** Exercise **
Identify each line in the material below that contains the string "left" and copy those lines in full. Case matters, so a line counts only when its letters match in uppercase and lowercase.

+ + + + + + +

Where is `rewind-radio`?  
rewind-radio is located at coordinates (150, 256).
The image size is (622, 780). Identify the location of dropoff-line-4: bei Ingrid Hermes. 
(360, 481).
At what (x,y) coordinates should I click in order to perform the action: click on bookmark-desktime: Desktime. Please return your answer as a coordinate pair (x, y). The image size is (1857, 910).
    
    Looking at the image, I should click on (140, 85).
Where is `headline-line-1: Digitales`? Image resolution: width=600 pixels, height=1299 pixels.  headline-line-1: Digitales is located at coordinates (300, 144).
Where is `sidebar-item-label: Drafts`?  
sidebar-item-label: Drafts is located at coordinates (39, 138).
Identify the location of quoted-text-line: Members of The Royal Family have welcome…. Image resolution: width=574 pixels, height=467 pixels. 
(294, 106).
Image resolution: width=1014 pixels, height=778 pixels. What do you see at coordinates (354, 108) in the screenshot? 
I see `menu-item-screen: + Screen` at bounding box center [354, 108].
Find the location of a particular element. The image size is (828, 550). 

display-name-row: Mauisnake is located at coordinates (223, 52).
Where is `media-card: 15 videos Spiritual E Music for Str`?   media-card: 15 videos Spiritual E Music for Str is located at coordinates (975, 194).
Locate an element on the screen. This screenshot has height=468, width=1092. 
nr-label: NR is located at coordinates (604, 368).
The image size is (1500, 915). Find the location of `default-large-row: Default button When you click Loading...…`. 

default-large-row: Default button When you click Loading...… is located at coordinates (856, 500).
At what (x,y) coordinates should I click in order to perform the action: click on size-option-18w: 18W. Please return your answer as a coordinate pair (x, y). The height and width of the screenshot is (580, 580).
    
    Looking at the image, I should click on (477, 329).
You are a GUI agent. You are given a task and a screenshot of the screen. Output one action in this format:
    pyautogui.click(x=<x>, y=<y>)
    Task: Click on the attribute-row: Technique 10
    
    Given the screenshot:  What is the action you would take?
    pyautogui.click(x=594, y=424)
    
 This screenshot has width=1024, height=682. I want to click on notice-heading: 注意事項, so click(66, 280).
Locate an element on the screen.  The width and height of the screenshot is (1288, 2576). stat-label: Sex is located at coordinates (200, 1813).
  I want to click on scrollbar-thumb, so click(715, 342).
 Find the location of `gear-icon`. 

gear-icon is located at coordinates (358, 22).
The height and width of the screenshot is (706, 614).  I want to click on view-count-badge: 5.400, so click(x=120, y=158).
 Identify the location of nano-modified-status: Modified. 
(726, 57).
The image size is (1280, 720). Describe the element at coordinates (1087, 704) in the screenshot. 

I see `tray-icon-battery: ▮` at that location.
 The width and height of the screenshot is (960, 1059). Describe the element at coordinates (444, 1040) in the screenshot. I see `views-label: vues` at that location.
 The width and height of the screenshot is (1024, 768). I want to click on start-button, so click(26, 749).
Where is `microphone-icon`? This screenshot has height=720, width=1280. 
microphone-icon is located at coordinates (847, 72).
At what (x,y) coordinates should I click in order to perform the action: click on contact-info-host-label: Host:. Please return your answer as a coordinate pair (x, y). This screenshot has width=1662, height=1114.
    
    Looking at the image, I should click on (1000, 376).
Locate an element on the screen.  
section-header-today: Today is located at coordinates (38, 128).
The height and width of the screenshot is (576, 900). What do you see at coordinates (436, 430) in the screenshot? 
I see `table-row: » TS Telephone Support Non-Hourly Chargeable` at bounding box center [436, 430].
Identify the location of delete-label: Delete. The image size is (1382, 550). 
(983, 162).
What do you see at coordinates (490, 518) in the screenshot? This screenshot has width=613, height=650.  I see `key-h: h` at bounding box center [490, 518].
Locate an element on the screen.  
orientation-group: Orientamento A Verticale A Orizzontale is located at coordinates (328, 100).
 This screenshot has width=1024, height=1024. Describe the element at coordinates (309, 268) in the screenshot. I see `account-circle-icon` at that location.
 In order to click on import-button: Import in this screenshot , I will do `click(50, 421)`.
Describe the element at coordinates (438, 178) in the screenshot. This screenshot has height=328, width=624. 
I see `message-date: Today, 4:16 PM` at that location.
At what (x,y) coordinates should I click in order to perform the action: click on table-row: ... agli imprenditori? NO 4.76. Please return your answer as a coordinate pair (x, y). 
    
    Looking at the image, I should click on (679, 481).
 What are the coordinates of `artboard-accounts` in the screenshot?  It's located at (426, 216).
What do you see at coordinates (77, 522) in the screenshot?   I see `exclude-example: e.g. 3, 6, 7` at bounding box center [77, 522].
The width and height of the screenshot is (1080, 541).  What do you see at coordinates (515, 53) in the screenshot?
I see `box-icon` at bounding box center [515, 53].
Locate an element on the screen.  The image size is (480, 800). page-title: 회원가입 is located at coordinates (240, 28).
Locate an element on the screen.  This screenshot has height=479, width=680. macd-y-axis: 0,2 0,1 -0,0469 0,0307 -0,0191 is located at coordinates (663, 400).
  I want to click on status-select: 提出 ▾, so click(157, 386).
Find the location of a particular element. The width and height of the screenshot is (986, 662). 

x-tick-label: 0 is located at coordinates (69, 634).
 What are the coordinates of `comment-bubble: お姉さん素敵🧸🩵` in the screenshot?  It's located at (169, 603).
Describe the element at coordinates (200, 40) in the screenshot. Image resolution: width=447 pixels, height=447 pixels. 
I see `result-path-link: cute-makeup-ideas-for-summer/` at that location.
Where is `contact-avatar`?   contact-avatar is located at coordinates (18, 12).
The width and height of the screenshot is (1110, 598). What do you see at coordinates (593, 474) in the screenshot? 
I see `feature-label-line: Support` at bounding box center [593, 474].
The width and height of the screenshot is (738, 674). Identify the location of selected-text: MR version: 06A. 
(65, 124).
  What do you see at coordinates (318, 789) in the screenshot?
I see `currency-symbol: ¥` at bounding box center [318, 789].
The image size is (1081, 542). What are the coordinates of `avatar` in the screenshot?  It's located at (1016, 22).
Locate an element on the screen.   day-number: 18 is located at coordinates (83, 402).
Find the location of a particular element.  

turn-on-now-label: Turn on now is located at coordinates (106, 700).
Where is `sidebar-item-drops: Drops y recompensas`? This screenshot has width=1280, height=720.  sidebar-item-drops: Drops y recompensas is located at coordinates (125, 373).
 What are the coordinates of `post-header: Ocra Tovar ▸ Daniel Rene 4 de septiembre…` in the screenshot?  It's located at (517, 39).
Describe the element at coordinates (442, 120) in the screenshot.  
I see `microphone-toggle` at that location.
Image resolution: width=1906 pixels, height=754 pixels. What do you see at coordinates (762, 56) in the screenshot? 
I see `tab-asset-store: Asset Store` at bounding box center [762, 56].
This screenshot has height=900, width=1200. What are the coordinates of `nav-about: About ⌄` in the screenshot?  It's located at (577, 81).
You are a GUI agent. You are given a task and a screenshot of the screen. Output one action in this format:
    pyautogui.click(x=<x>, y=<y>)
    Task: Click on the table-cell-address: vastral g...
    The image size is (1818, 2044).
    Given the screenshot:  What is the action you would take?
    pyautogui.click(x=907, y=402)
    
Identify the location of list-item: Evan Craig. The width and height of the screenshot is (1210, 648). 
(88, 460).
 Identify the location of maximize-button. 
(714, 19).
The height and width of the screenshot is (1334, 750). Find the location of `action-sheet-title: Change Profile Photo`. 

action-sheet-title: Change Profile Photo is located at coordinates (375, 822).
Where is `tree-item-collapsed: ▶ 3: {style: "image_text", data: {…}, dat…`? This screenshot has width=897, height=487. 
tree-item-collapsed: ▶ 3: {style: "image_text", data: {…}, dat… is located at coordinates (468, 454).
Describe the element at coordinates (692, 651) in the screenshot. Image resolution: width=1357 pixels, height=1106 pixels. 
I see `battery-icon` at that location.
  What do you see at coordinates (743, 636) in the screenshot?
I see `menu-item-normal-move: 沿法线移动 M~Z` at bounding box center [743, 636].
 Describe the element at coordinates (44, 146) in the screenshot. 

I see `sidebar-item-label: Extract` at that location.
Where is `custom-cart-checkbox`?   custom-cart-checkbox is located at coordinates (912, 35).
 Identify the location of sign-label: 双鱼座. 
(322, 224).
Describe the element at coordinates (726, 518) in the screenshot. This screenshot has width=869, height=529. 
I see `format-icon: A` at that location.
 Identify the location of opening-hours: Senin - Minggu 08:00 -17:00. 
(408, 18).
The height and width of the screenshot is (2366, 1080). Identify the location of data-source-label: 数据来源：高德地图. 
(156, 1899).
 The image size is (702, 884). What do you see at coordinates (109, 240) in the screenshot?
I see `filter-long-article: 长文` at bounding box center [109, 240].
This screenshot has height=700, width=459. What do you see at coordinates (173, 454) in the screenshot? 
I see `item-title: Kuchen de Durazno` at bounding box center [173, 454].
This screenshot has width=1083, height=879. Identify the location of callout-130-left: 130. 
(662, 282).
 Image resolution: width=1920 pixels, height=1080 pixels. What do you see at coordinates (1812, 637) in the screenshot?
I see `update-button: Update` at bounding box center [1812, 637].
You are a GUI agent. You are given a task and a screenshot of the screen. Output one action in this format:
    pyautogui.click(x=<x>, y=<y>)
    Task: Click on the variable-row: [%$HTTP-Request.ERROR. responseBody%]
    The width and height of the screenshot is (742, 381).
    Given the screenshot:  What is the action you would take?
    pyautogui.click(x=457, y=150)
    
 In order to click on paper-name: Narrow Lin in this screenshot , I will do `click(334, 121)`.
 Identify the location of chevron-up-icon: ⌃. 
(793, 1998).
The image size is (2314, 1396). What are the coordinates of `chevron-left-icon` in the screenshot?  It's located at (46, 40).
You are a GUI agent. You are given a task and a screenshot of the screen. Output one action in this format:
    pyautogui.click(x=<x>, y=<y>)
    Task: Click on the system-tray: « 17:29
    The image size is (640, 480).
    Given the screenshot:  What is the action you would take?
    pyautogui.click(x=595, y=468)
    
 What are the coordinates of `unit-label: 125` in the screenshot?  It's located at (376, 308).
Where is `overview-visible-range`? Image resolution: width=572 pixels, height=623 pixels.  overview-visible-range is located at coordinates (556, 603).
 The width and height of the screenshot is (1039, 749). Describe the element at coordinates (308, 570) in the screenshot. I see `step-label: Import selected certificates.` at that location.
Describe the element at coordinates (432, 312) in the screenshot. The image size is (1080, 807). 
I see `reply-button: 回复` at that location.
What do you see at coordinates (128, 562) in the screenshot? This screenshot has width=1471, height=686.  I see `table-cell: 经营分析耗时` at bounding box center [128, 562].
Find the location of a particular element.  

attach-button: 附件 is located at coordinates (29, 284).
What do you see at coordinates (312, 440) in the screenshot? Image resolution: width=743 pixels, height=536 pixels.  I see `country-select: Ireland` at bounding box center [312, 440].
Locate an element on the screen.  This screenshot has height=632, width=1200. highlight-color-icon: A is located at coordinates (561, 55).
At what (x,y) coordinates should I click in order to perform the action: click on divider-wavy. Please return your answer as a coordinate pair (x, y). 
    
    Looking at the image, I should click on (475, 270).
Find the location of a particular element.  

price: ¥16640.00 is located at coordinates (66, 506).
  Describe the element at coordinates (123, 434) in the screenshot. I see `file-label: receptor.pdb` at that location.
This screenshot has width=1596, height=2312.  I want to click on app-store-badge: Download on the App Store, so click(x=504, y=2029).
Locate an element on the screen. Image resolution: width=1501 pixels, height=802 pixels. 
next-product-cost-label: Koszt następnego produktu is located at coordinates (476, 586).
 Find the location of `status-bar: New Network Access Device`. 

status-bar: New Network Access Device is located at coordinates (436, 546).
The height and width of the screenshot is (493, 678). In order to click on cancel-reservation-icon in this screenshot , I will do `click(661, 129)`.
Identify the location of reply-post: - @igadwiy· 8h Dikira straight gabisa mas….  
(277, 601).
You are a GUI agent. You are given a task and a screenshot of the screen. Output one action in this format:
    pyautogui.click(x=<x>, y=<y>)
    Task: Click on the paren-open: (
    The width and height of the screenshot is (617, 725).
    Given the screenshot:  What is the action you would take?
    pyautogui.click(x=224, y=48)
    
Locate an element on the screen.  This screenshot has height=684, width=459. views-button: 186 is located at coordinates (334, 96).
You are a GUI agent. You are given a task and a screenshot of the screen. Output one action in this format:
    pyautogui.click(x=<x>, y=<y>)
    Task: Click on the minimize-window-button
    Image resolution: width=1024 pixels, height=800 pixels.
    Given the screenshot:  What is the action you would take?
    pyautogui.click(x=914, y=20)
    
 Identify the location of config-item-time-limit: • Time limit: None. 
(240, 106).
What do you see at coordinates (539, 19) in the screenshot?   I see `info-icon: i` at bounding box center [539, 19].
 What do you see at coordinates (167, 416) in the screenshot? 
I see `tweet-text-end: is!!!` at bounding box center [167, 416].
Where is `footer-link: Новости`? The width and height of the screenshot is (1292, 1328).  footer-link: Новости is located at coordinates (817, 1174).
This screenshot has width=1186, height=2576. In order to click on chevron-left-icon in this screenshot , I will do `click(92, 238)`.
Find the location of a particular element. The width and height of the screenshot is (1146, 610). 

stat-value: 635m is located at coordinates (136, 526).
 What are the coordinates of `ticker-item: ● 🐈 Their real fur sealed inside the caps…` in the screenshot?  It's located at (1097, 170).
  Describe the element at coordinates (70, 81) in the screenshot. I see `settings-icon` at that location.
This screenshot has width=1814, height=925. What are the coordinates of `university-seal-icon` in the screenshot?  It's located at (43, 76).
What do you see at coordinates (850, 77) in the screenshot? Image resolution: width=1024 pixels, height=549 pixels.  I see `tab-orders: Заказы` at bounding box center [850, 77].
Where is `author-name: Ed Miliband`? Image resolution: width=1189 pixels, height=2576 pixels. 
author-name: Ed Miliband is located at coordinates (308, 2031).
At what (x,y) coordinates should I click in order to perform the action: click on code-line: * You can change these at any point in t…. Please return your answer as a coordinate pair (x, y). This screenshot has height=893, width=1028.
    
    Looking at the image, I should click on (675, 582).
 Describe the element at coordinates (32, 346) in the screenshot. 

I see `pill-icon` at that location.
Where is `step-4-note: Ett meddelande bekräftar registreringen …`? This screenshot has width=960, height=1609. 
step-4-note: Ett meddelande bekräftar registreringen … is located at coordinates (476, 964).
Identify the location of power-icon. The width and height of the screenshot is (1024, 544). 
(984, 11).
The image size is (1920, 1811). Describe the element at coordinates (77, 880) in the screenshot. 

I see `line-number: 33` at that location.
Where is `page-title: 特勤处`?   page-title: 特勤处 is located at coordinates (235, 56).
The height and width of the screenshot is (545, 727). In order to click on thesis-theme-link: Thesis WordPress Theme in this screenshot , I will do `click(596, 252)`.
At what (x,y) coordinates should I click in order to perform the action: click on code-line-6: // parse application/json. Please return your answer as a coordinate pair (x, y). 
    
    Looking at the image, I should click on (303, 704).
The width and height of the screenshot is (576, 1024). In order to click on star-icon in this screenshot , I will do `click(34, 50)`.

+ + + + + + +

** Finished exercise **
This screenshot has width=1083, height=879. Identify the location of callout-130-left: 130. 
The image size is (2314, 1396). What are the coordinates of `chevron-left-icon` in the screenshot?  It's located at (46, 40).
This screenshot has width=1186, height=2576. In order to click on chevron-left-icon in this screenshot , I will do `click(92, 238)`.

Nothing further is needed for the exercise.